Give the data below again exactly, and drop each picture from it.

Input data section start

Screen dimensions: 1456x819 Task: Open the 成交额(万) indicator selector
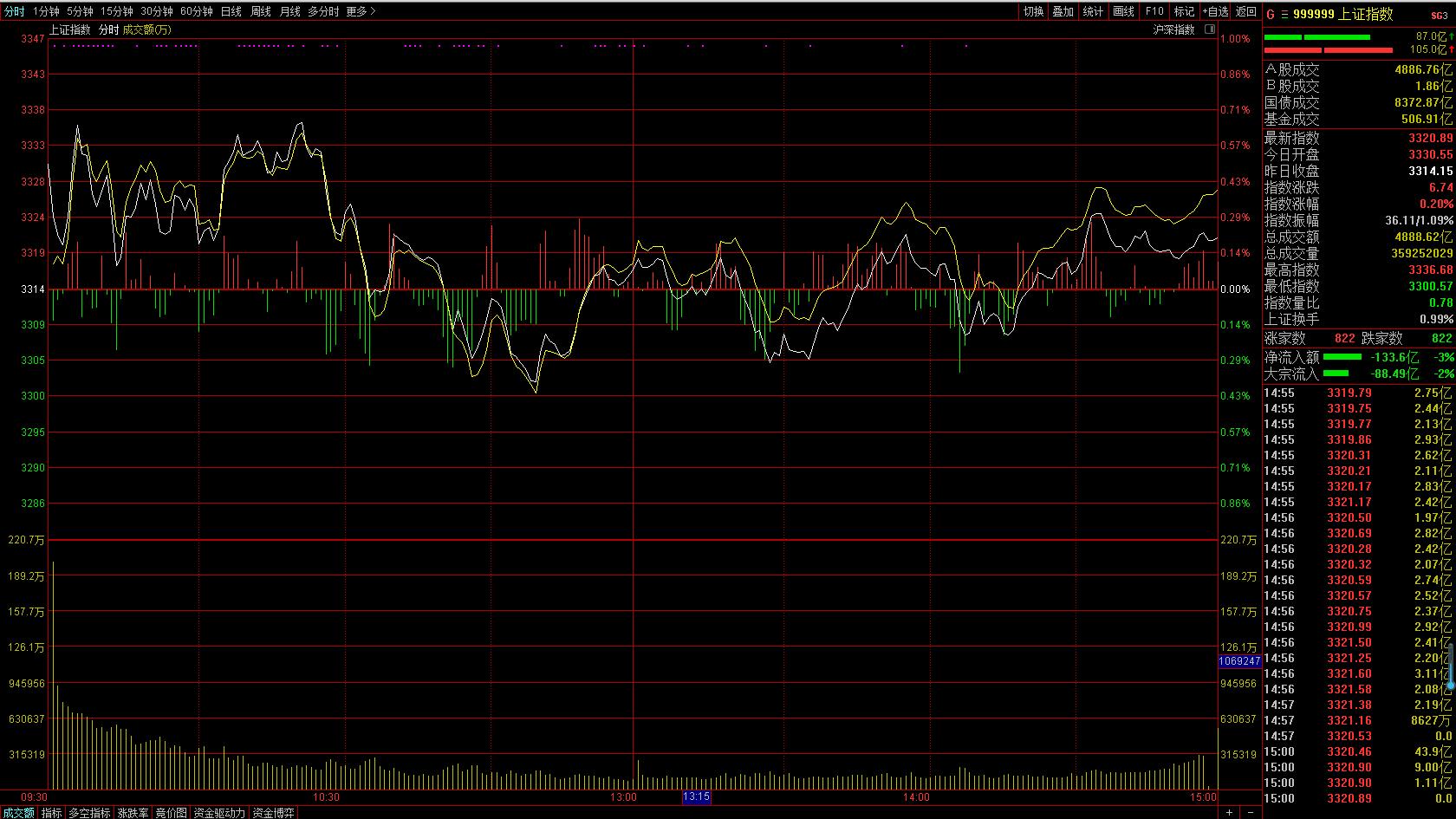(146, 29)
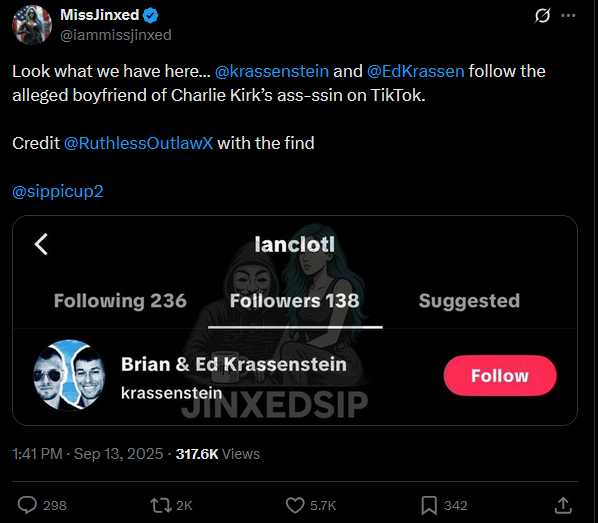Click the Grok slash-circle icon

click(542, 16)
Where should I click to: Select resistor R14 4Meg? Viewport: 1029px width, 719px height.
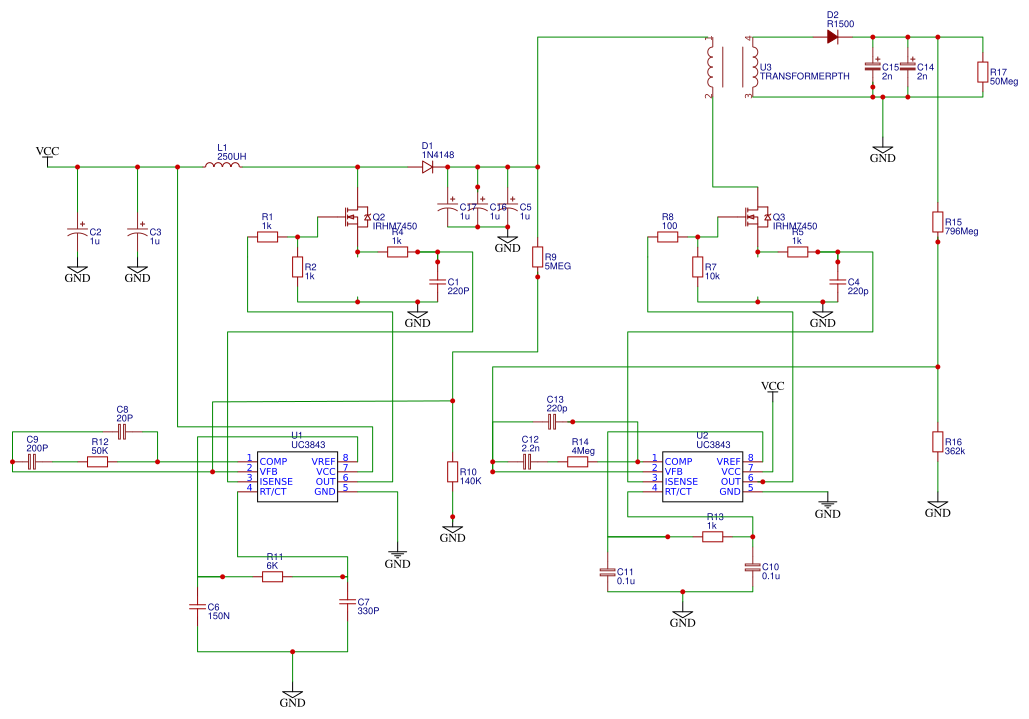point(578,462)
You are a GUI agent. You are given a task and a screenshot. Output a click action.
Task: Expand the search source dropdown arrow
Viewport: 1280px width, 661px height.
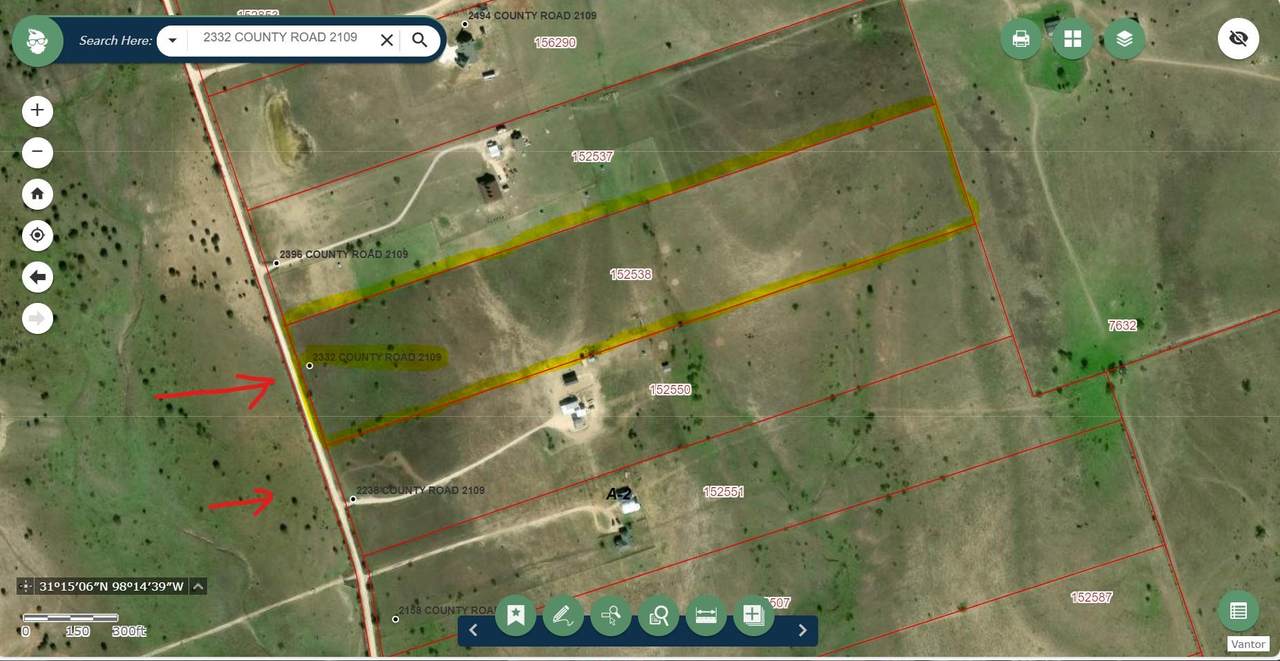173,40
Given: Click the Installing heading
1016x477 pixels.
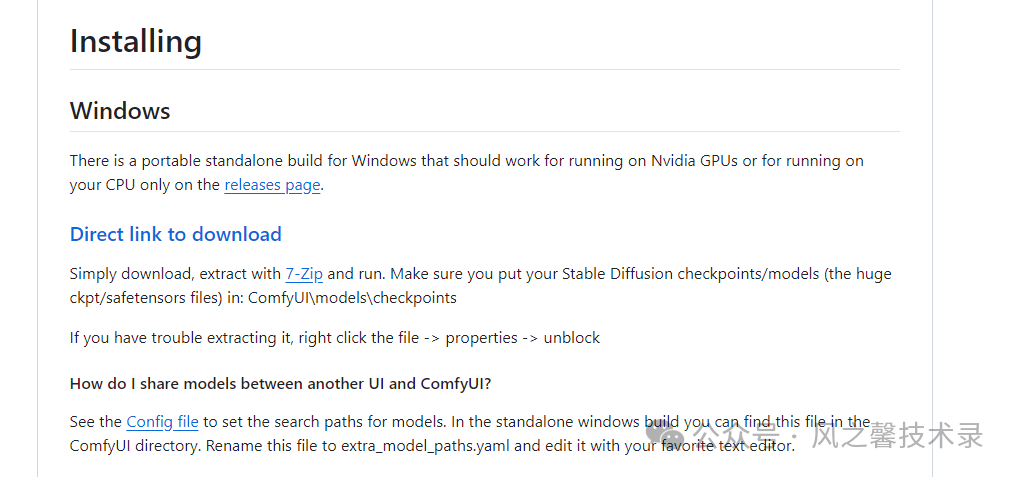Looking at the screenshot, I should click(136, 42).
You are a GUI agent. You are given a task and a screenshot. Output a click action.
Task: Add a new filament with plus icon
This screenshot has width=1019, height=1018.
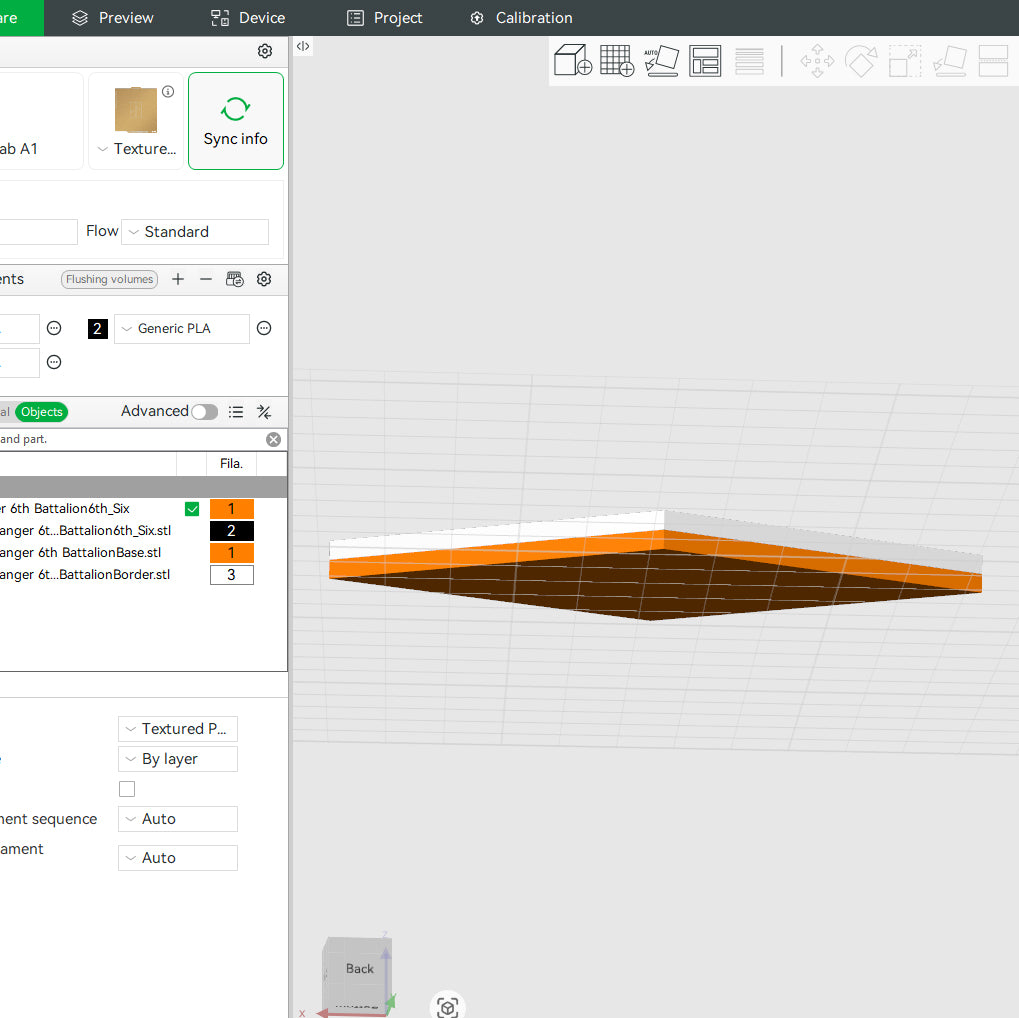click(178, 279)
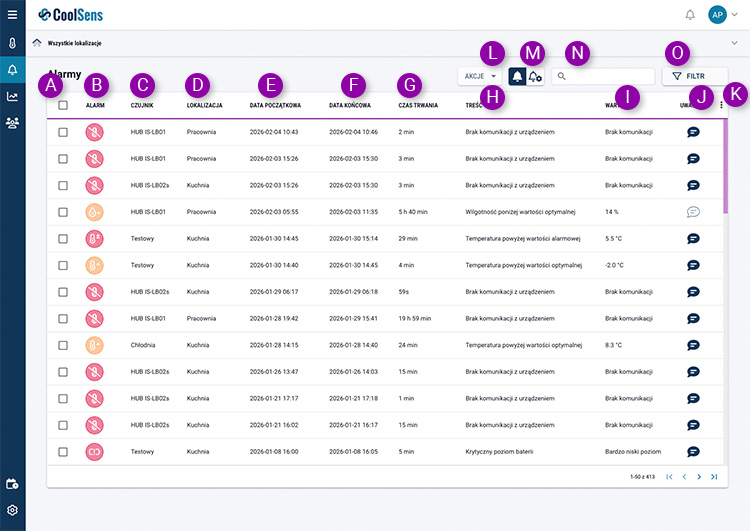750x531 pixels.
Task: Open the hamburger menu in sidebar
Action: tap(12, 15)
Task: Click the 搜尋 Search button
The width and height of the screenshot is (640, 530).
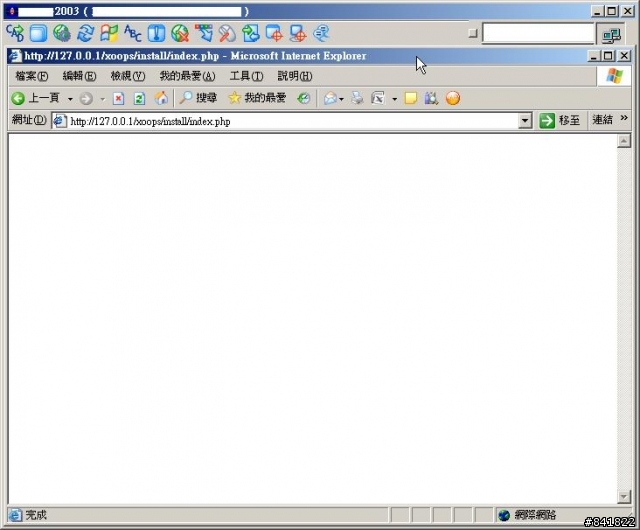Action: tap(198, 98)
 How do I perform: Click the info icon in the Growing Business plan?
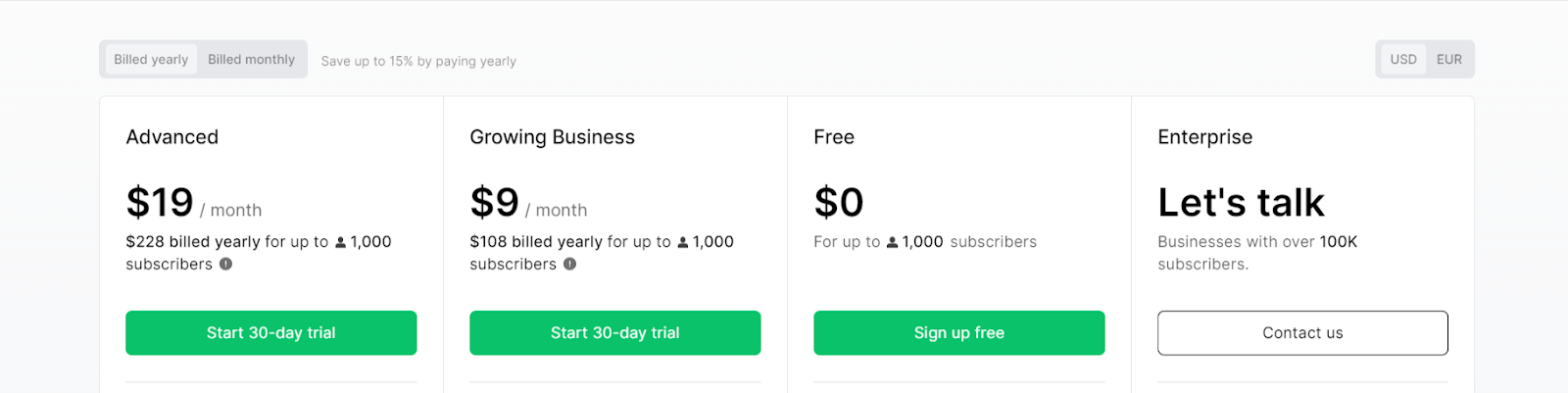point(569,264)
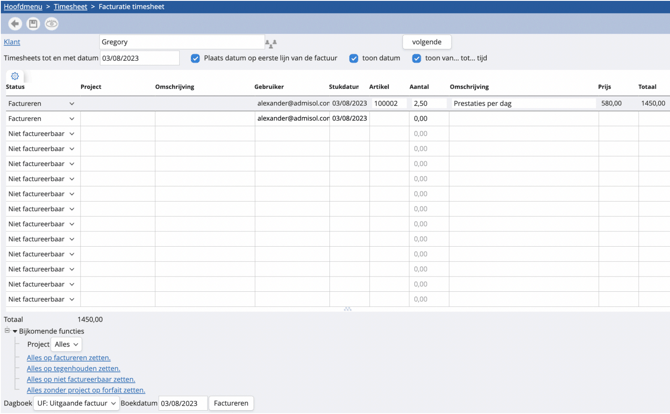Collapse the 'Bijkomende functies' section
This screenshot has width=670, height=414.
click(15, 331)
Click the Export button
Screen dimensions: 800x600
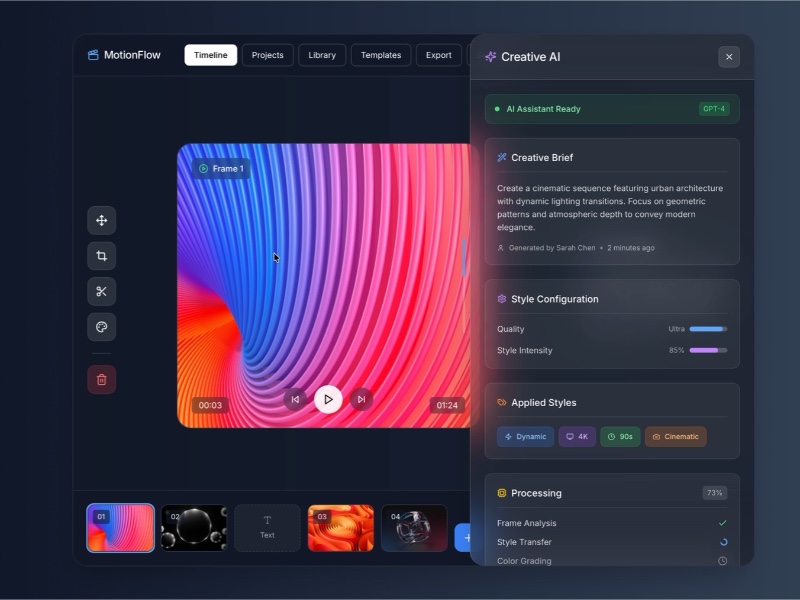coord(438,55)
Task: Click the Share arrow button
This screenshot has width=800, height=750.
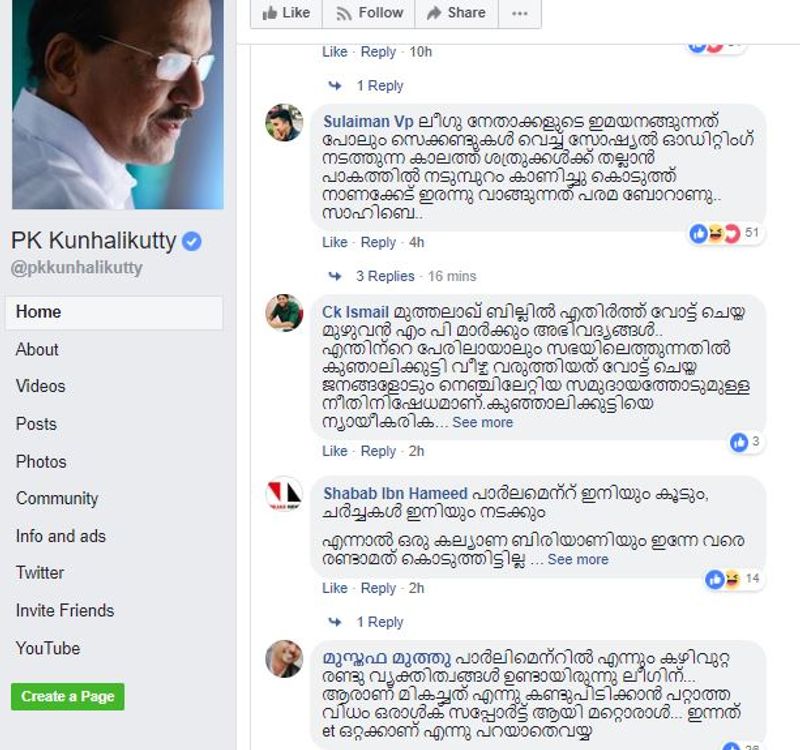Action: click(x=456, y=13)
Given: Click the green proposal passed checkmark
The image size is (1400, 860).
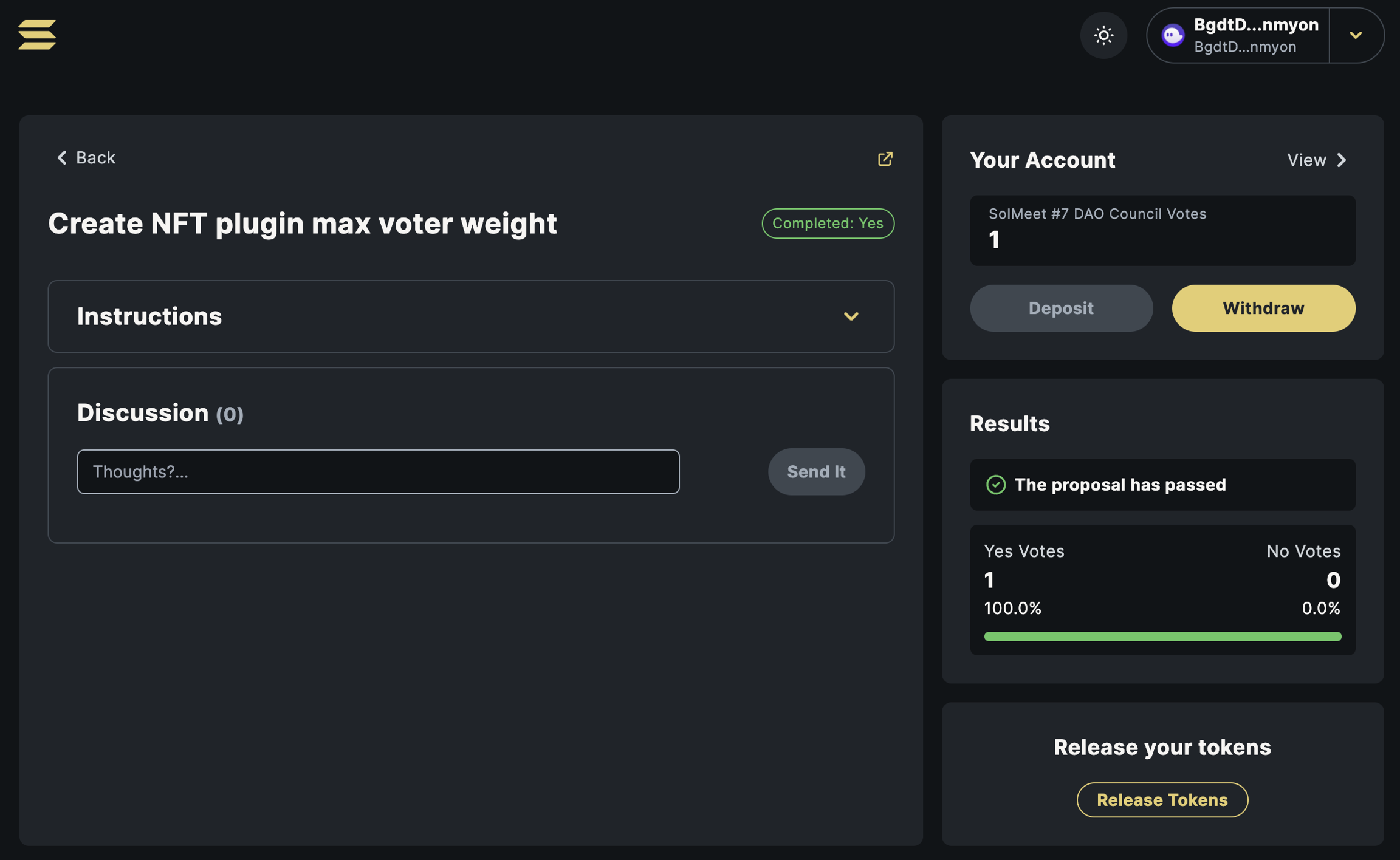Looking at the screenshot, I should pyautogui.click(x=995, y=485).
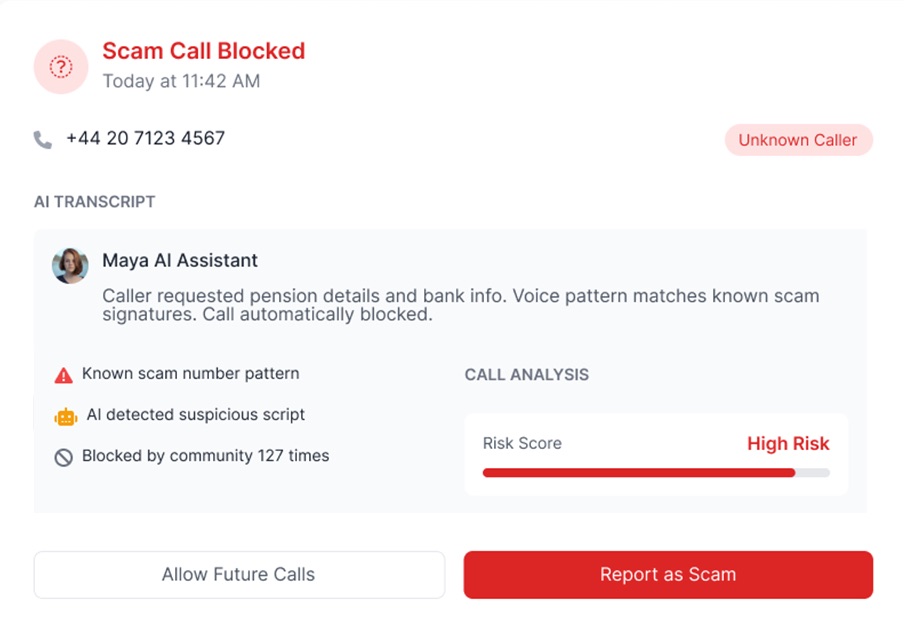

Input data section end

[Completed exercise]
Screen dimensions: 1456x819 Task: Open the 成交额(万) indicator selector
(146, 29)
Click the Grok slash-circle icon

click(542, 16)
Where should I click to: Select resistor R14 4Meg? Viewport: 1029px width, 719px height.
point(578,462)
You are a GUI agent. You are given a task and a screenshot. Output a click action.
Task: Expand the search source dropdown arrow
Viewport: 1280px width, 661px height.
173,40
Given: Click the Installing heading
1016x477 pixels.
Looking at the screenshot, I should click(136, 42).
You are a GUI agent. You are given a task and a screenshot. Output a click action.
Task: Add a new filament with plus icon
This screenshot has width=1019, height=1018.
click(178, 279)
750x531 pixels.
Task: Open the hamburger menu in sidebar
Action: tap(12, 15)
Task: Click the 搜尋 Search button
The width and height of the screenshot is (640, 530).
Action: tap(198, 98)
 How do I perform: Click the info icon in the Growing Business plan?
point(569,264)
Collapse the 'Bijkomende functies' section
This screenshot has width=670, height=414.
click(15, 331)
Click the Export button
Screen dimensions: 800x600
coord(438,55)
Task: Click the Share arrow button
This screenshot has width=800, height=750.
Action: click(x=456, y=13)
Given: Click the green proposal passed checkmark
The image size is (1400, 860).
Looking at the screenshot, I should pyautogui.click(x=995, y=485).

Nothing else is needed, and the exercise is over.